Duncan Watts famously wrote that everything is obvious once you know the answer. One interpretation of this is that what is surprising depends on what you already expect or know — in other words, your context.
Here’s a little experiment (very much lowercase “e”) trying to gauge what is ‘surprising’ to entities with several orders of magnitude of more context than you or I.
I simply posed the following question both GPT 5.4 and Sonnet 4.6:
Which single finding described in my Substack post is the most surprising to a reasonably informed person? Which single findings is the least surprising? Give at most 2 sentences explaining your reasoning of each.
I repeated this process allowing for extended thinking from both models.
The winner for most surprising finding were tied between “more Americans now live in Norway than Norwegians live in the U.S.” (GPT 5.4, Sonnet 4.6) and “chips account for two-thirds of AI data-center costs” (GPT 5.4-Extended, Sonnet 4.6-Extended). As for why, this is what the models had to say about the first:
Sonnet 4.6: “The directional inversion is the surprising part — most people have a rough mental model of European-to-American migration, not the reverse crossing a threshold.”
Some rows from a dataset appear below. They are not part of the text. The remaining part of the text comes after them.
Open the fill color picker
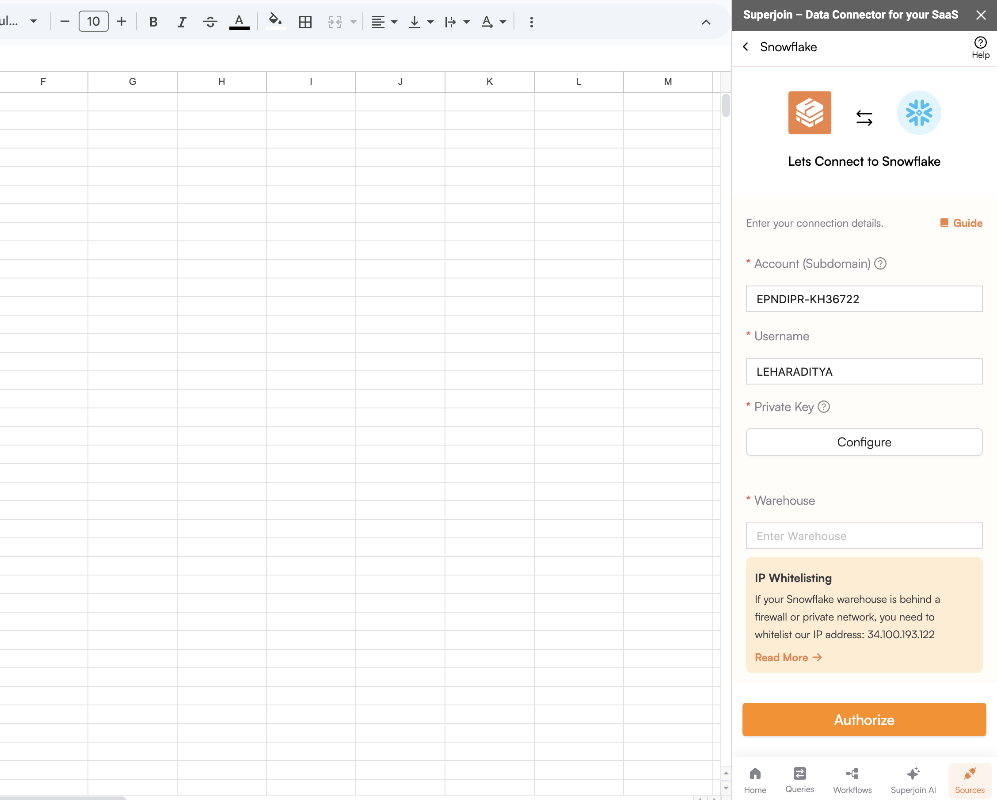 point(275,22)
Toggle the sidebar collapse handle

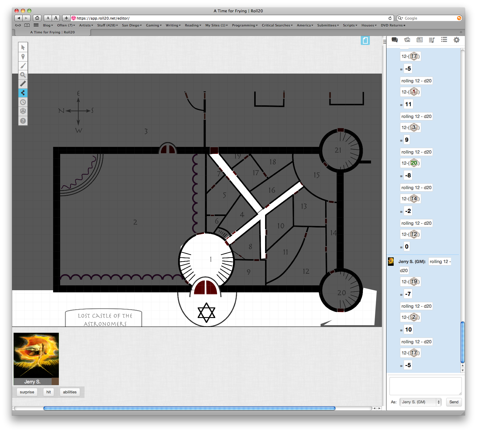[x=385, y=42]
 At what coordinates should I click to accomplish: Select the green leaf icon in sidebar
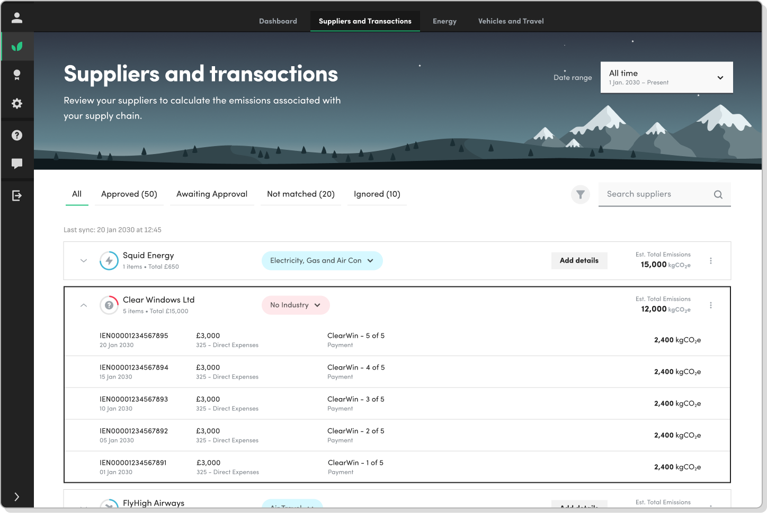17,47
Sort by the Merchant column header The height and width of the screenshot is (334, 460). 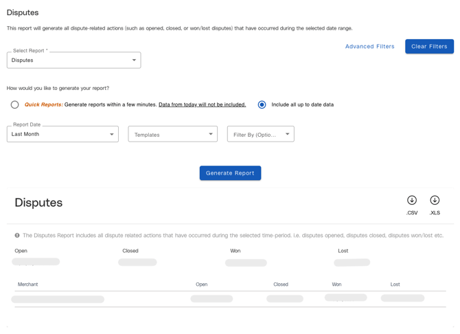(28, 285)
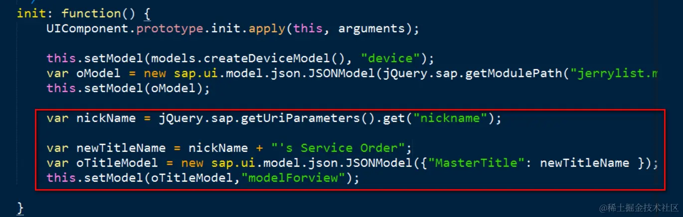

GPT 5.4: “…cuts against a very durable mental model of migration as flowing mostly toward the United States.”
…and the second:
Sonnet 4.6-Extended: “…because it directly inverts the dominant public narrative. A reasonably informed person following AI infrastructure coverage would almost certainly rank power consumption as the primary constraint, not server hardware.”
GPT 5.4: “For a reasonably informed person, the dominant public story is that AI infrastructure is mainly a power-and-water story, so a cost structure this lopsided toward servers and networking cuts against the usual mental model.”
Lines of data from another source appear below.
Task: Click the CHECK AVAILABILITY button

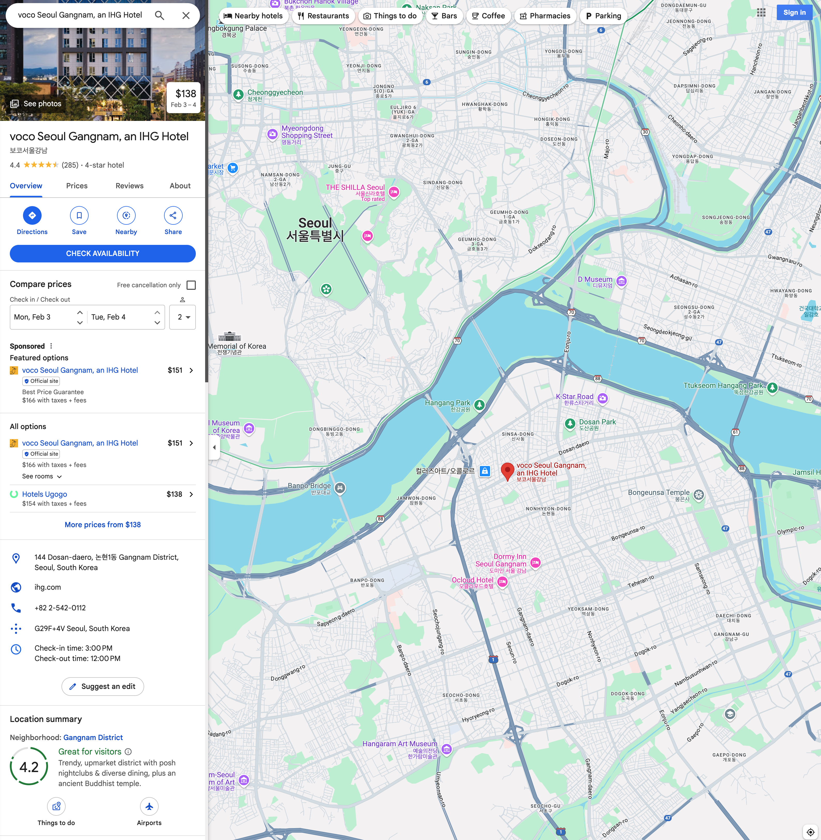Action: 103,254
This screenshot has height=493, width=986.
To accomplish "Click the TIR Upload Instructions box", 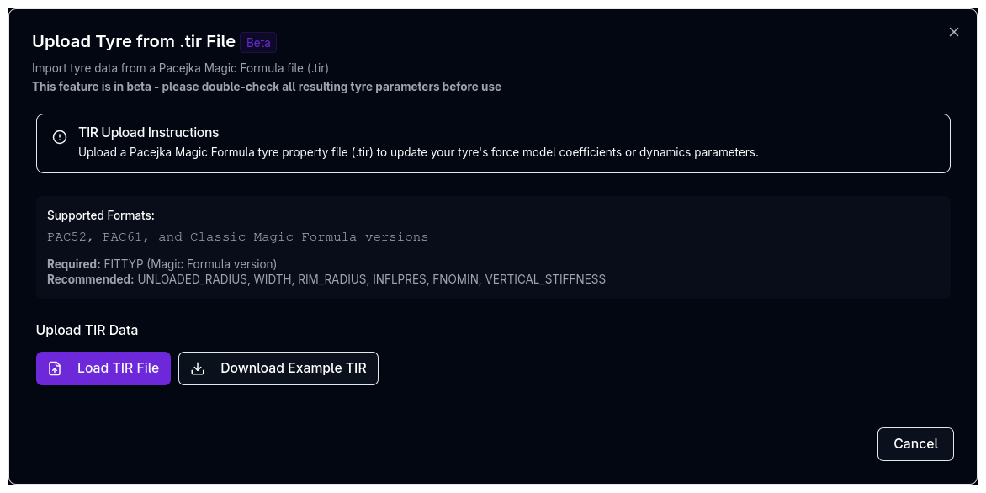I will 492,143.
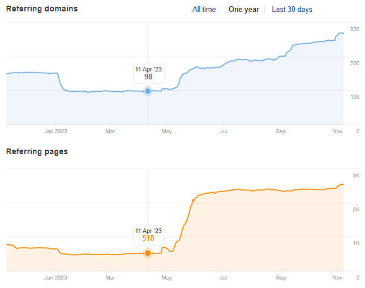Click "Sep" on the Referring domains axis

click(x=281, y=132)
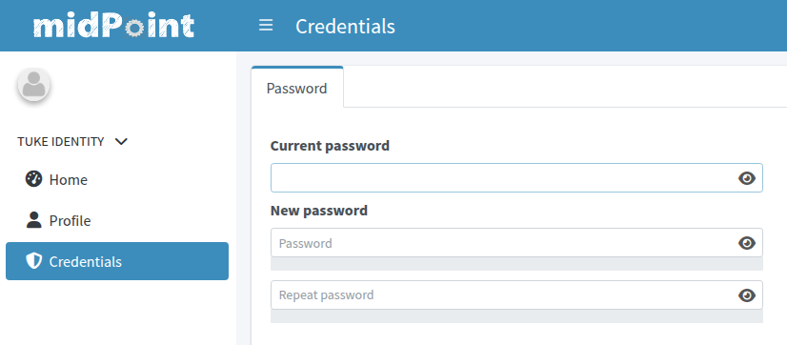Collapse the TUKE IDENTITY chevron
The image size is (787, 345).
pos(121,142)

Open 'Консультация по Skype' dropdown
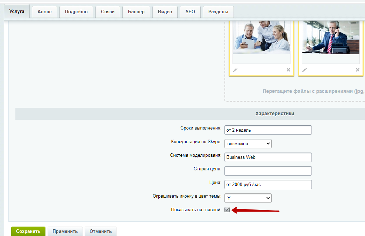248,143
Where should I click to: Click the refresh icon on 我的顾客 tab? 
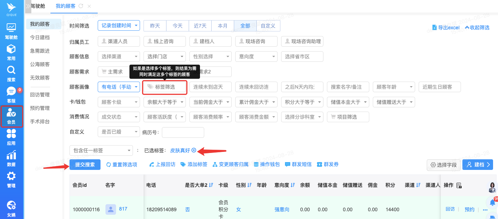(81, 6)
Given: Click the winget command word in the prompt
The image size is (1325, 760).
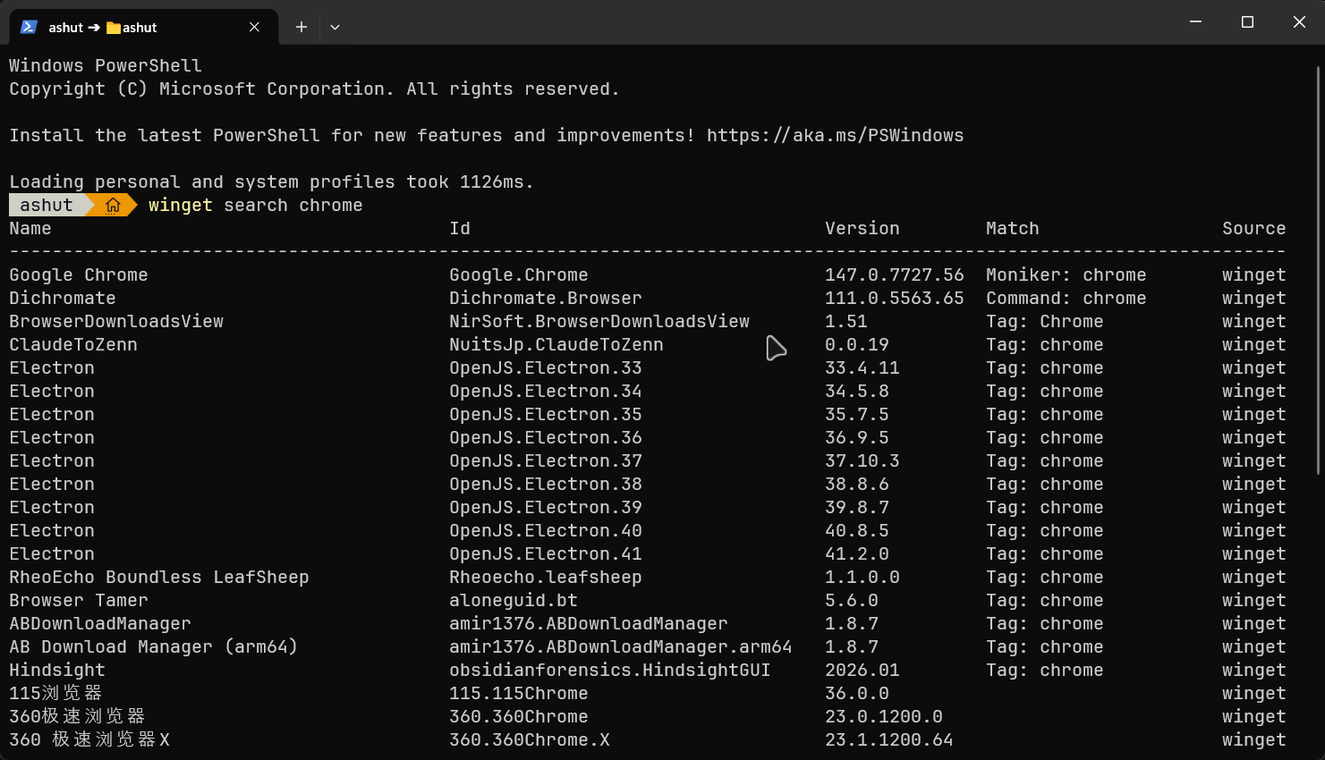Looking at the screenshot, I should tap(180, 206).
As for the least surprising finding, all four model variants unanimously agreed on “women are far more likely than men to be making tradeoffs” (GPT 5, GPT 5.4-Extended, Sonnet 4.6, Sonnet 4.6-Extended). Some comments included:
GPT 5.4: “…many informed readers would already expect women to report greater financial strain around healthcare.”
GPT 5.4-Extended: “A reasonably informed person already knows women tend to bear more healthcare, caregiving, and household budget pressure, so the direction of this finding is not very shocking.”
Sonnet: “The gender gap in healthcare cost exposure is well-documented.”
It is interesting that simply resampling with extended thinking can produce different answers. But the question was not actually what LLMs themselves think; it is what they infer a reasonably informed person would think — so sampling from whatever internal representation of that concept the model has constructed, which may itself be biased, unstable, or even ill-defined. In some situations this inferred perspective could be more or less biased than that of an actual human, raising broader questions about the use of LLMs to curate information.